## Task brief:
For the data below, please report each line where the word "agent" is found.

## Information supplied:
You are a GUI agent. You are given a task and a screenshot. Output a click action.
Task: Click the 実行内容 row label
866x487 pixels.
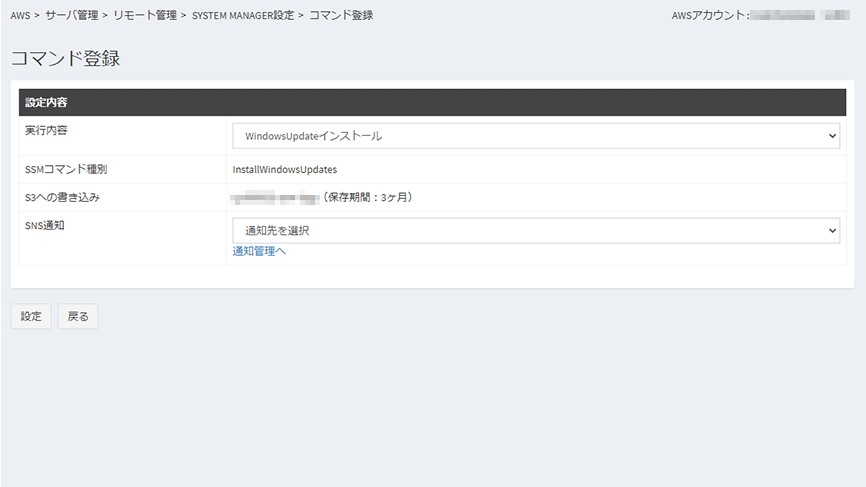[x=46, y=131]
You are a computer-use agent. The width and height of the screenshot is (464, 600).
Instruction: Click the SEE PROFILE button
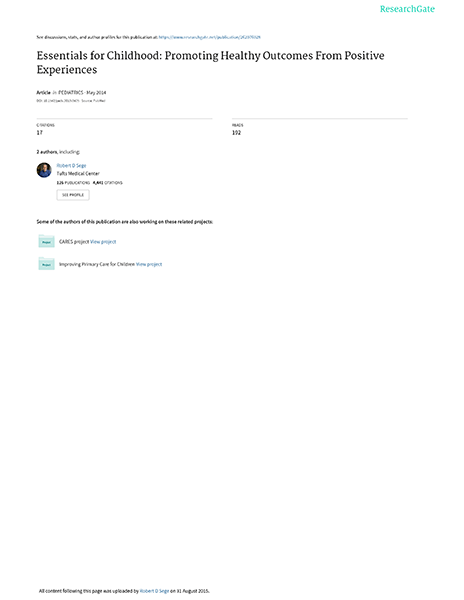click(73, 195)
...
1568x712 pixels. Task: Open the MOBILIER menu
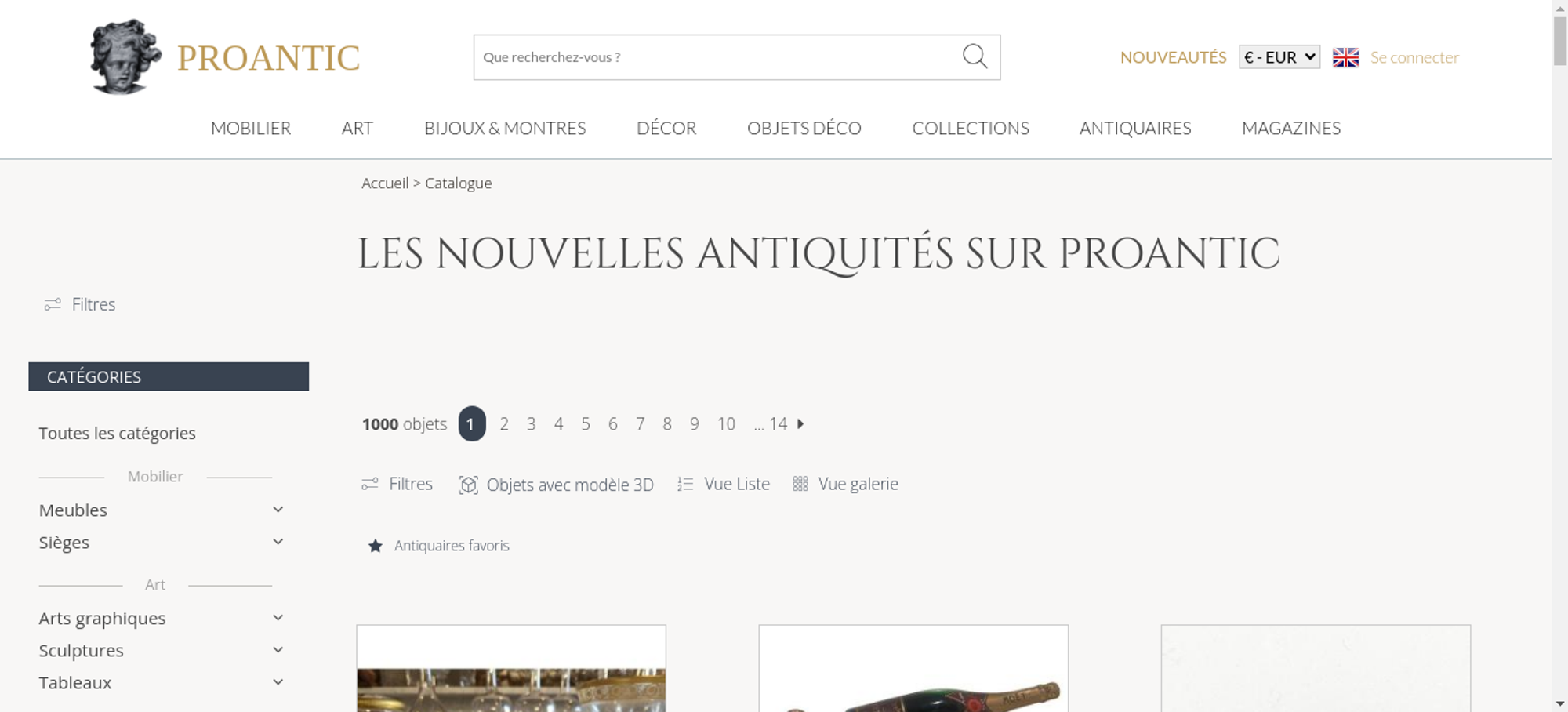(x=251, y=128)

## The completed task:
You are a GUI agent. You are given a task and a screenshot. Output a click action.
You are a computer-use agent. The width and height of the screenshot is (464, 600).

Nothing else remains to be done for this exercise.